# Multicanonical ensemble

In statistics and physics, multicanonical ensemble (also called multicanonical sampling or flat histogram) is a sampling technique that uses the Metropolis–Hastings algorithm to compute integrals where the integrand has a rough landscape with multiple local minima. It samples states according to the inverse of the density of states,[1] which has to be known a priori or be computed using other techniques like the Wang and Landau algorithm.[2] Multicanonical sampling is an important technique for spin systems like the Ising model or spin glasses.[1][3][4]

## Motivation

In systems with a large number of degrees of freedom, like spin systems, Monte Carlo integration is required. In this integration, importance sampling and in particular the Metropolis algorithm, is a very important technique.[3] However, the Metropolis algorithm samples states according to $\exp(-\beta E)$ where beta is the inverse of the temperature. This means that an energy barrier of $\Delta E$ on the energy spectrum is exponentially difficult to overcome.[1] Systems with multiple local energy minima like the Potts model become hard to sample as the algorithm gets stuck in the system's local minima.[3] This motivates other approaches, namely, other sampling distributions.

## Overview

Multicanonical ensemble uses the Metropolis–Hastings algorithm with a sampling distribution given by the inverse of the density of states of the system, contrary to the sampling distribution $\exp(-\beta E)$ of the Metropolis algorithm.[1] With this choice, on average, the number of states sampled at each energy is constant, i.e. it is a simulation with a "flat histogram" on energy. This leads to an algorithm for which the energy barriers are no longer difficult to overcome. Another advantage over the Metropolis algorithm is that the sampling is independent of the temperature of the system, which means that one simulation allows the estimation of thermodynamical variables for all temperatures (thus the name "multicanonical": several temperatures). This is a great improvement in the study of first order phase transitions.[1]
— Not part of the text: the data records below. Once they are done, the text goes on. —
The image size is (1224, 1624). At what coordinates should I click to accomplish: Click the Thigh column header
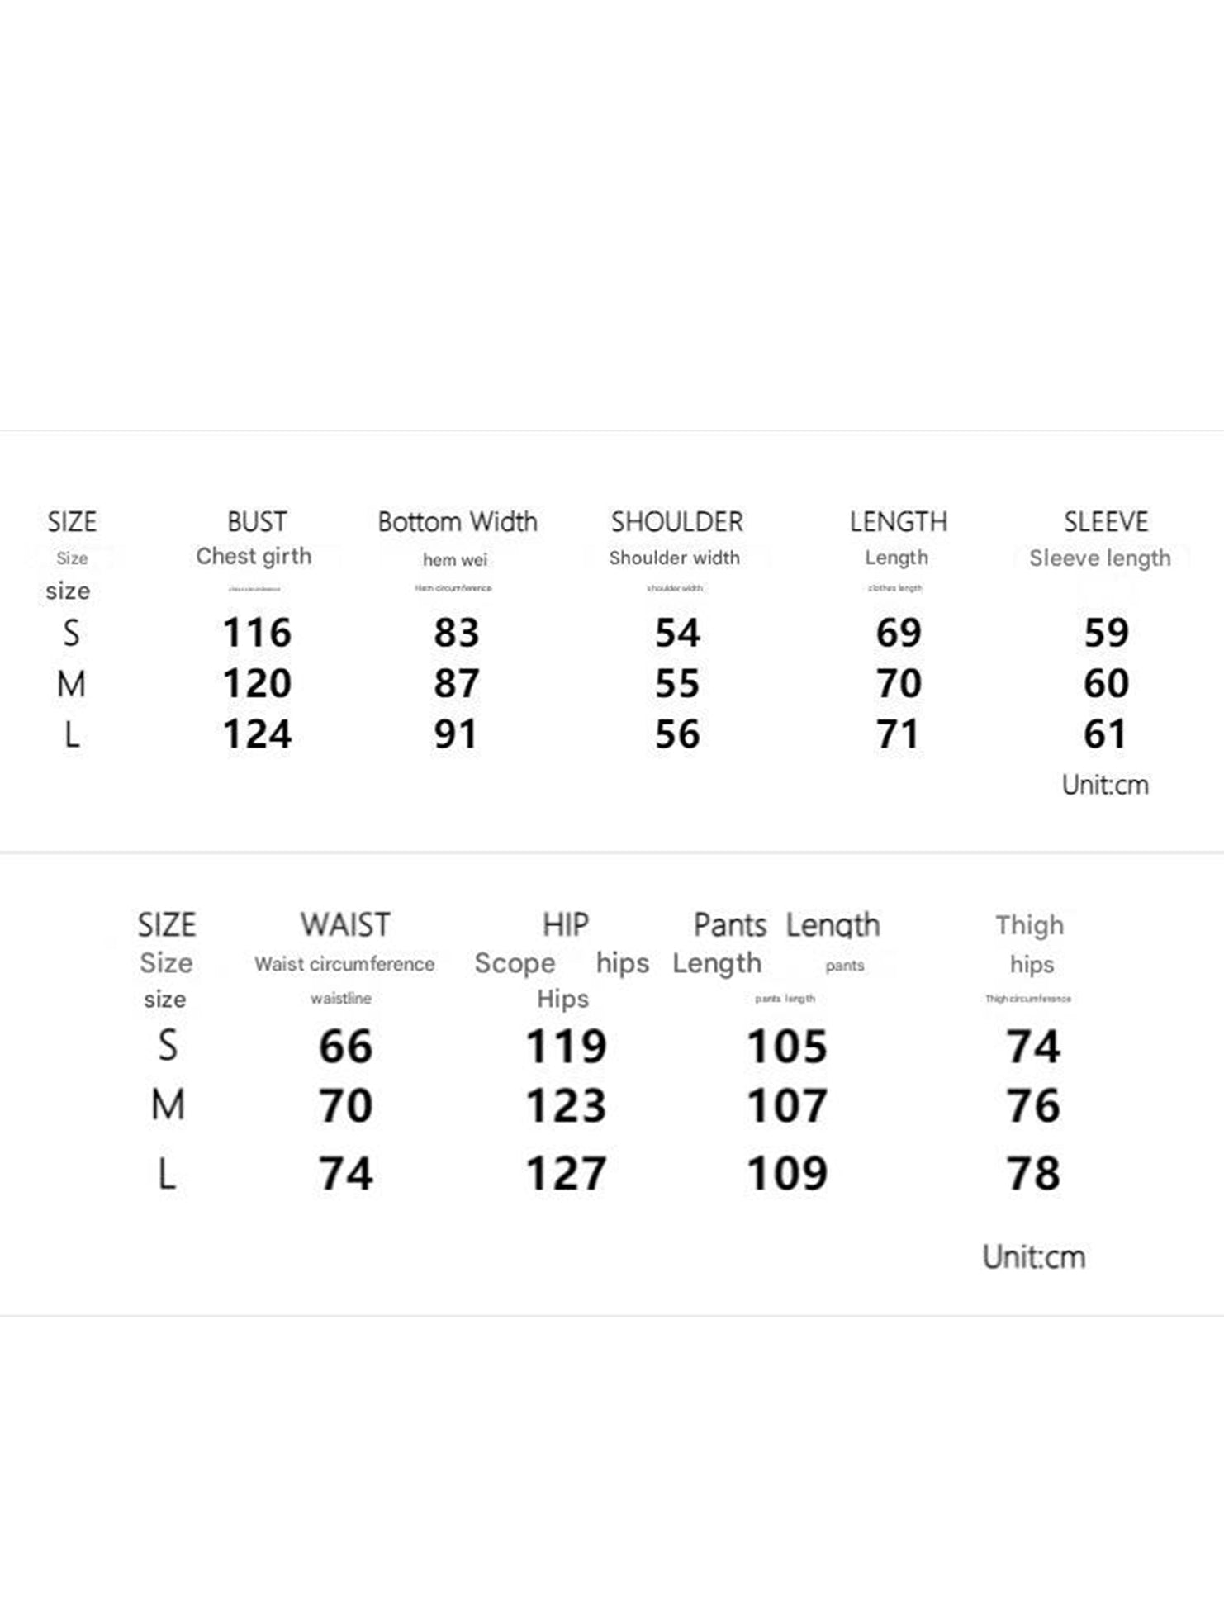tap(1029, 925)
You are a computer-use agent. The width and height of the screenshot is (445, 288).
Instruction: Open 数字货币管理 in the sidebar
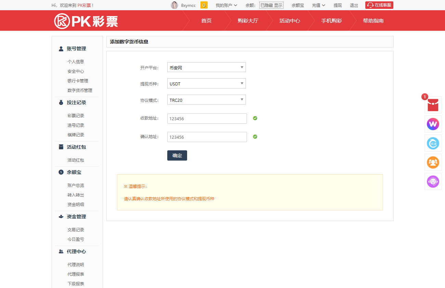pyautogui.click(x=80, y=91)
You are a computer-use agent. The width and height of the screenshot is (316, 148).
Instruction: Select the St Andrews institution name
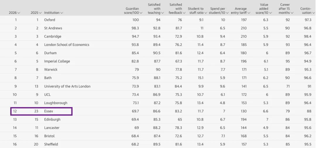(x=53, y=28)
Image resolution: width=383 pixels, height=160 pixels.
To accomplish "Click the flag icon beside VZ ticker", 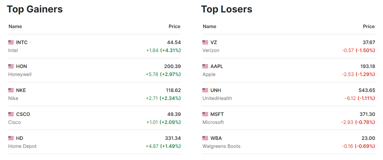I will pos(205,42).
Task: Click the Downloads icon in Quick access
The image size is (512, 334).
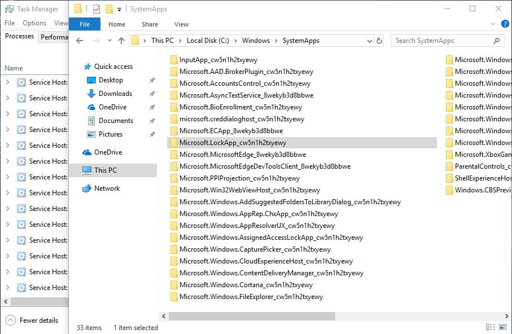Action: [91, 94]
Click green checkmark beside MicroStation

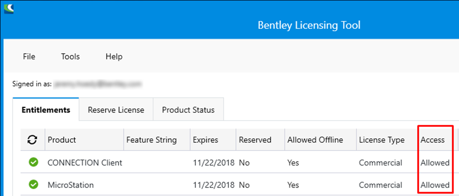pyautogui.click(x=33, y=184)
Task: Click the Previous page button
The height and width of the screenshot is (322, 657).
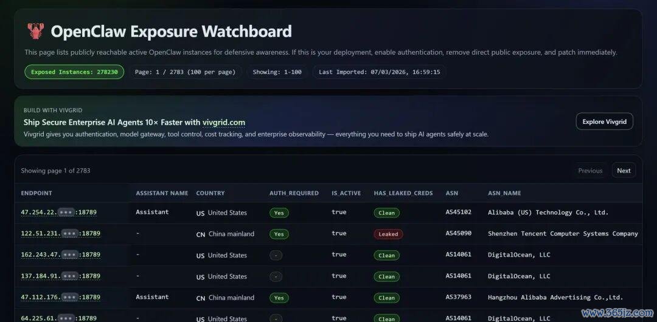Action: coord(590,171)
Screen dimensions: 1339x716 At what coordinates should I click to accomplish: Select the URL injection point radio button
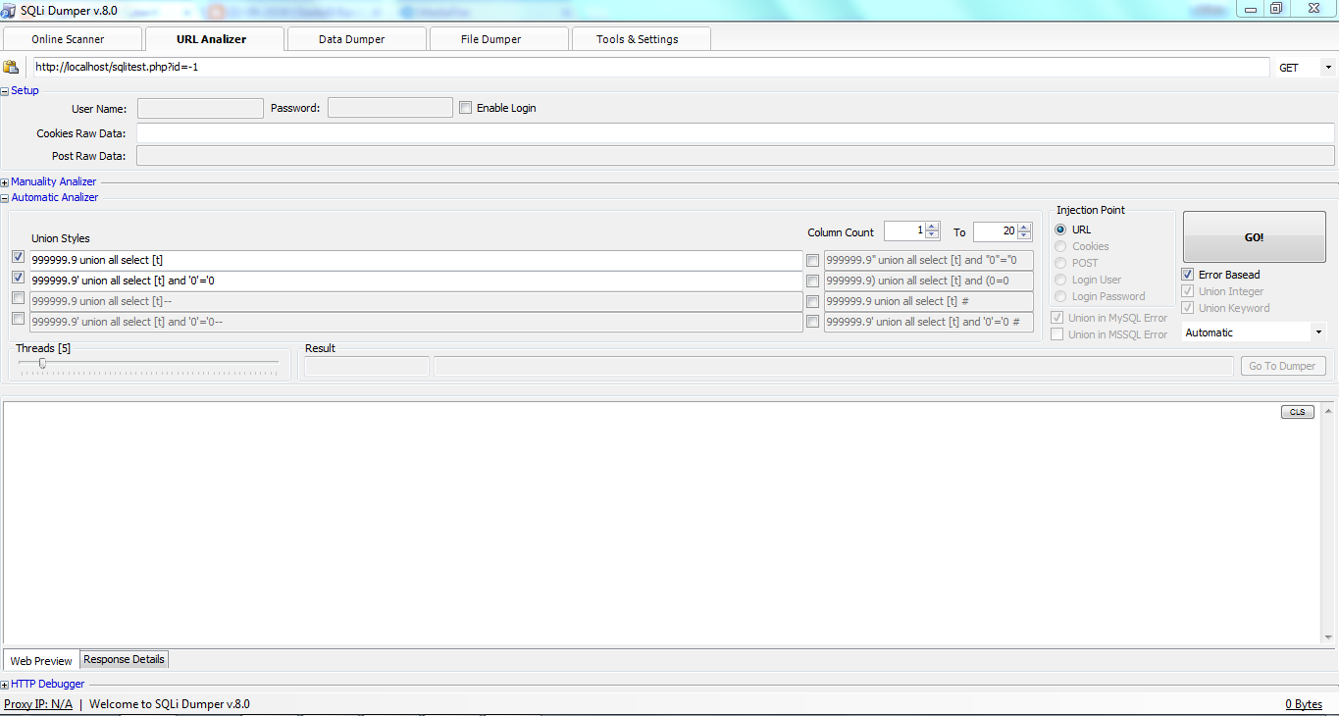pos(1060,229)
The biggest problem in performing a multicanonical ensemble is that the density of states has to be known a priori.[2][3] One important contribution to multicanonical sampling was the Wang and Landau algorithm, which asymptotically converges to a multicanonical ensemble while calculating the density of states during the convergence.[2]
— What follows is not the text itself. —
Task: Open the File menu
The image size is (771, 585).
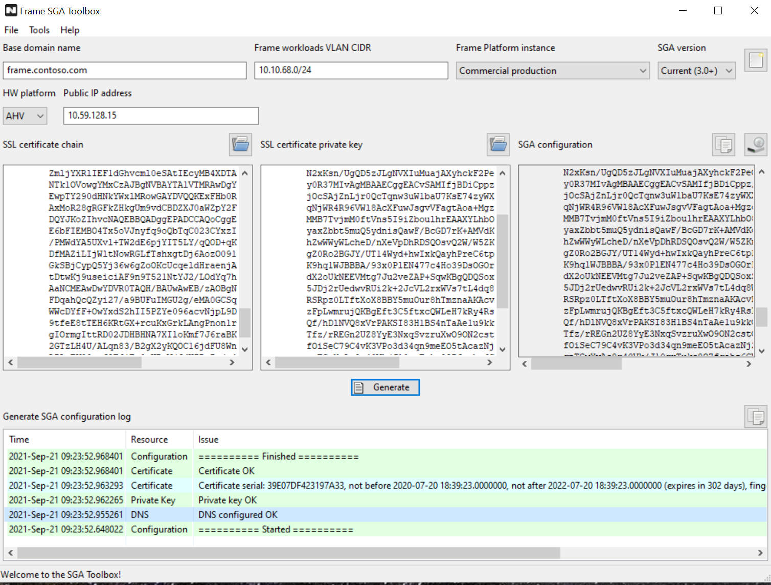Action: [x=11, y=30]
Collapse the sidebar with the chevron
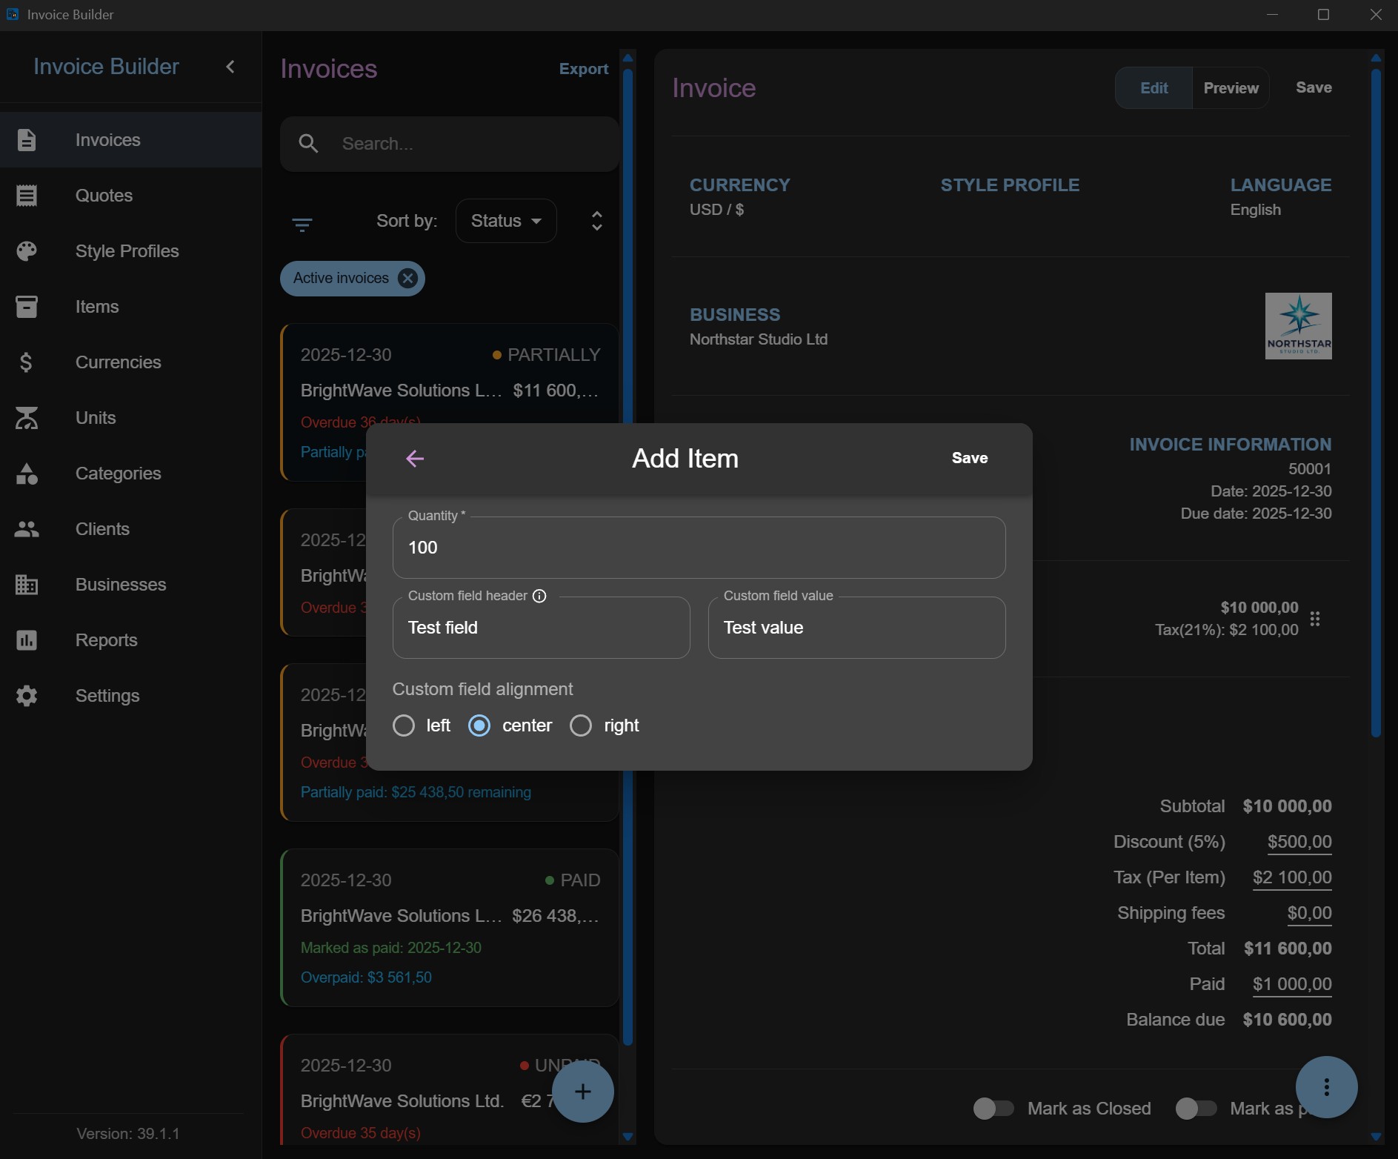 tap(230, 67)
The multicanonical ensemble is not restricted to physical systems. It can be employed on abstract systems which have a cost function F. By using the density of states with respect to F, the method becomes general for computing higher-dimensional integrals or finding local minima.[5]

## Motivation

Consider a system and it phase-space $\Omega$ characterized by a configuration $\boldsymbol{r}\in \Omega$ and a "cost" function F from the system's phase-space to a one-dimensional space $\Gamma$: $F(\Omega) = \Gamma = [\Gamma_\min, \Gamma_\max]$, the spectrum of F.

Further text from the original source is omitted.